Testo di partenza:
Evola antimoderno. Un assioma evidente per ogni suo attento lettore. Un’espressione che, tuttavia, per rendere merito alla potenza ermeneutica e propositiva della posizione evoliana, necessita di un chiarimento: se Evola fu indubbiamente campione di una critica, acuta e serrata, alla modernità, lo fu essenzialmente in quanto moderno, ossia come esponente di quel Tradizionalismo integrale e perennialista la cui stessa origine si colloca nello strappo metafisico strutturale al tempo storico – quanto mai lontano dall’età del mito – che la tradizione indiana chiama kali yuga. Come altri esponenti della letteratura della crisi, Evola muove una polemica penetrante alla sua contemporaneità, ravvisandone con efficacia le storture e degenerazioni, mettendone in luce le contraddizioni e le intrinseche fallacie. In questa serrata rivolta contro il mondo moderno, Evola non può d’altra parte uscire dal proprio esserci, storicamente gettato in quella stessa modernità da cui vorrebbe distaccarsi. Ma proprio facendosi carico di questo portato moderno – a nostro parere con una profondità abissale, assente in molti altri cosiddetti “antimoderni” – assume una missione affatto reattiva, operando una trasvalutazione che, utilizzando il linguaggio di Gilles Deleuze a proposito di Nietzsche, «significa affermazione in luogo di negazione, anzi, negazione trasformata in potenza di affermazione».
L’antimodernismo evoliano fu indubbiamente critica alla demonìa dell’economia, alla democrazia, al pansessualismo, nonché dura polemica nei confronti del materialismo, di bolscevismo e americanismo – due facce della stessa medaglia – e delle forme degeneri delle “seconde religiosità”. Ma a fianco, o meglio, al nucleo stesso di questi rilievi – peraltro di estrema e inattuale attualità – vi è un antimodernismo raffinato e abissale, in cui i dualismi filosofici si stemperano nella nuda e concreta potenza del reale, cui solo si può accedere tramite i domini del sacro, del mito e del simbolo. Il pensiero analogico e tradizionale evoliano diviene così metodo, come acutamente osservato da Walter Heinrich. Ossia assurge, al di là dei motivi specifici di rifiuto della modernità, a preparazione – nel foro esteriore come in quello interiore, nel microcosmo inscindibile dal macrocosmo – di quella trasfigurazione in cui storia e sovrastoria, visibile e invisibile, immanenza e trascendenza, materia e spirito non sono più percepiti nella diabolica scissione della modernità.

Estratti dei dati:
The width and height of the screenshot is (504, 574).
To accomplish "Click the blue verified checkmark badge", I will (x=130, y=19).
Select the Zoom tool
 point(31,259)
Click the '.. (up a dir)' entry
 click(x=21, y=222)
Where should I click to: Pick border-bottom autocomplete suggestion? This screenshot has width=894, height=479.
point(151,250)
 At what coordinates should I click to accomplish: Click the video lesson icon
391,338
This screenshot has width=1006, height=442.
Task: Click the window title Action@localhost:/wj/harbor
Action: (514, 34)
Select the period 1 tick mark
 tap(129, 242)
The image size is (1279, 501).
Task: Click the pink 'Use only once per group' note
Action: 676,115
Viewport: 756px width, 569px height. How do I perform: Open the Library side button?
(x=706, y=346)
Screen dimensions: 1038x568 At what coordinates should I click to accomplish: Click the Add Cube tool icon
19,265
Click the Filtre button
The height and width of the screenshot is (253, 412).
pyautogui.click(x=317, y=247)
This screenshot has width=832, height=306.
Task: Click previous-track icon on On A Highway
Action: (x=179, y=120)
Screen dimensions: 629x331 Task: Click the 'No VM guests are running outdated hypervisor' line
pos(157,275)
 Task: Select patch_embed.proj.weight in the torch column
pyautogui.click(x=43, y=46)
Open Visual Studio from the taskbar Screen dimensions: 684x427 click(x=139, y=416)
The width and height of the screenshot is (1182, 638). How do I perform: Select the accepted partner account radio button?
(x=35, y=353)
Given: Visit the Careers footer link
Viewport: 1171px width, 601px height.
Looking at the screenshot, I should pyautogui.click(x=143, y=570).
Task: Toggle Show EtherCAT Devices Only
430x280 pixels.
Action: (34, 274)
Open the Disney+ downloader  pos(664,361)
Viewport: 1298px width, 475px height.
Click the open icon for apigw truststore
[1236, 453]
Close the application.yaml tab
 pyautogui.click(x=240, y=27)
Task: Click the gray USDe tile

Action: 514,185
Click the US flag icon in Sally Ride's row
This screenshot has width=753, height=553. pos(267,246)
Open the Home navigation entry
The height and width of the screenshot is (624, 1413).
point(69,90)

Consegna: Continua il testo sull'antimodernismo di Evola, riprendendo subito dopo la sua ultima frase.

Risposta:
La prospettiva evoliana si assume così la responsabilità del superamento della visione del mondo analitica, colpevole di dissezionare e parcellizzare il reale, rivendicando la possibilità, sempre vigente nell’estatica potenza dell’attimo, di «strappare i veli con cui Apollo nasconde la realtà originaria, osare di trascendere la forma per mettersi a contatto con l’“atrocità” originaria di un mondo in cui bene e male, divino e umano, razionale e irrazionale, giusto e ingiusto non hanno più alcun senso essendo soltanto potenza, nuda, libera potenza fiammeggiante». Queste parole, tratte da L’individuo e il divenire del mondo (1926), attraversano come un fil rouge l’intera riflessione evoliana, tracciando un periplo in cui l’«agitazione arbitraria» dell’esperienza dadaista prepara, oltre ogni forma di accelerazione nichilista e dissoluzione reattiva, la risoluta affermazione della possibilità di un orizzonte altro: «Un classicismo nuovo, liberato dall’Io, fatto d’azione e della volontà di “un realismo sempre più reale”». È evidentemente un mutamento di sguardo: un’ambiziosa e radicale metanoia in cui la modernità e il suo tessuto progressista si trasfigurano in una temporalità sferica. Qui, linea e cerchio si fondono nella perenne insistenza dell’Origine, che è eterna non in quanto Ewigkeit (durata senza fine) ma Zeitlose (l’eterno al di fuori del tempo), l’Unum che precede la distinzione delle forme.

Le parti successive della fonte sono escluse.